A collaboration between International Finance Corporation (IFC), the European Bank for Reconstruction and Development (EBRD) and German bank KFW, along with technical advisory consultancies Natural Power and Western EcoSystems Technology (WEST), has launched a good practice handbook on post-construction bird and bat fatality monitoring (PCFM) for onshore wind energy facilities (WEFs) in emerging market countries and its decision support tool (DST).
The idea for the handbook began when the Energy Task Force* identified that PCFM for onshore winds was urgently required to preserve the diversity of the ecosystems around onshore wind developments, especially in emerging markets, and that a standardised approach was needed to help developers and operators in those markets.
Lori Anna Conzo, Global Biodiversity Lead at International Finance Corporation, said: "This Handbook and Decision Support Tool has been developed by wind wildlife practitioners and informed by experts globally to guide the process for monitoring and evaluating the scale of impacts on birds and bats at wind energy facilities in a credible, robust manner.
"More than this, the Handbook aims to be a comprehensive resource for the wind wildlife practitioner.
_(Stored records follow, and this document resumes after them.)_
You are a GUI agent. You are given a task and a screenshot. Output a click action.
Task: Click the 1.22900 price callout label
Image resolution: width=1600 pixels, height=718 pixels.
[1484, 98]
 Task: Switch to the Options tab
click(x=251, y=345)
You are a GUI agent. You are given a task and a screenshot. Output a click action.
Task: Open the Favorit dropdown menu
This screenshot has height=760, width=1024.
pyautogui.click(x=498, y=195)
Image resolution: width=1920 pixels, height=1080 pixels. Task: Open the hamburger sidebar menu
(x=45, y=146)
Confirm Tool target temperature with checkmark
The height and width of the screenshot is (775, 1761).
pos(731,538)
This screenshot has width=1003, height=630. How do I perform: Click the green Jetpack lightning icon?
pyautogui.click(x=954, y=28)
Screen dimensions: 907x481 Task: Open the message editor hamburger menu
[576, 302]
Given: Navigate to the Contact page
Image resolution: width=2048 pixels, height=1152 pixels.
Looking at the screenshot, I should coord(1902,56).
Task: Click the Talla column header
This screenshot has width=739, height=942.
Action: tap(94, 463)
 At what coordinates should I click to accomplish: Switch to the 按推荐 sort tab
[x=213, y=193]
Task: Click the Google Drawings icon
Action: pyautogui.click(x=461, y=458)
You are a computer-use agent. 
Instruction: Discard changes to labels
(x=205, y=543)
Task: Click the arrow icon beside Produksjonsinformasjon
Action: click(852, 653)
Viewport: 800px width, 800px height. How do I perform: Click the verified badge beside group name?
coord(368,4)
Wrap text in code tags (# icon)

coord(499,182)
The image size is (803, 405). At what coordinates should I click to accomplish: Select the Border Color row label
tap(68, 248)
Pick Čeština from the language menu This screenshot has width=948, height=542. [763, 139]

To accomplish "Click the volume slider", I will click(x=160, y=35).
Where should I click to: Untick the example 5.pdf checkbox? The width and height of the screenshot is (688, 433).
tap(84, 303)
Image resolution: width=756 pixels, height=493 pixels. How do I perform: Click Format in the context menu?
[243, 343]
From detailed explanations of the principles underpinning PCFM design, and advice on PCFM for WEF-associated powerlines, to sections covering analysis, adaptive management, and reporting as well as practical advice on how to prepare and conduct fieldwork, step-by-step instructions on conducting analysis using the ‘gold standard’ software GenEst, even a full set of PCFM field data forms.
"As the wind energy sector expands globally, we hope that these resources will be made full use of and will contribute to a consistent and informed approach to post-construction fatality monitoring at wind energy facilities."
This resource is designed for industry, governments, and conservation groups and provides practical guidance on the design and implementation of PCFM methodology at wind farms that aligns with good international industry practice. It also helps promote the global standardisation in methodologies for monitoring bird and bat fatalities so that fatality rates can be better compared across sites, landscapes, countries, and regions. Although the handbook is principally designed to account for collision risks, the methods were also developed to assess impacts of electrocution on birds and bats at associated power lines.
Natural Power acted as technical advisor throughout the project with representation on the steering committee, and key personnel contributing to the content, chapter reviews and responsible for the development of the form templates for field work. In early, 2020 WEST developed DST software to monitor the post-construction data, and Natural Power was brought in to conduct rigorous testing. The insights gleaned during this extensive process were also used to help inform the handbook content.
An official launch workshop was held at the recent CWW conference in Croatia. Hosted by Zoe Howell, Senior Geospatial Data Analyst at Natural Power; David Tidhar, Biodiversity Manager at Masdar (formerly at Natural Power); Paul Rabie and Kate MacEwan from Western EcoSystems Technology Inc.; and Lori Anna Conzo and Simon Hulka from International Finance Corporation; who were the main contributors to the handbook, each presented at the launch. The handbook and tool were well received during the event which attracted 56 international delegates from both established and emerging markets including Australia, China, Ireland, Spain, Turkey and Vietnam.
Zoe Howell, Senior Geospatial Data Analyst at Natural Power, said: “It was wonderful to see the workshop attended by such a diverse and engaged audience. We had individuals there with years of experience to those who are implementing their first PCFM study, so it was great to see how the core principles of the handbook are applicable to all.
"This handbook would not have been possible without the dedicated work of the steering committee and wider support from the bird and bat conservation community as a whole, so I would want to again say thank you to all those contributors and to CWW for facilitating the workshop."
Find out more and download the handbook and decision support tool here.
*Established in 2016 and coordinated by BirdLife, the Convention on Migratory Species (CMS) Energy Task Force works towards reconciling renewable energy development with the conservation of migratory species.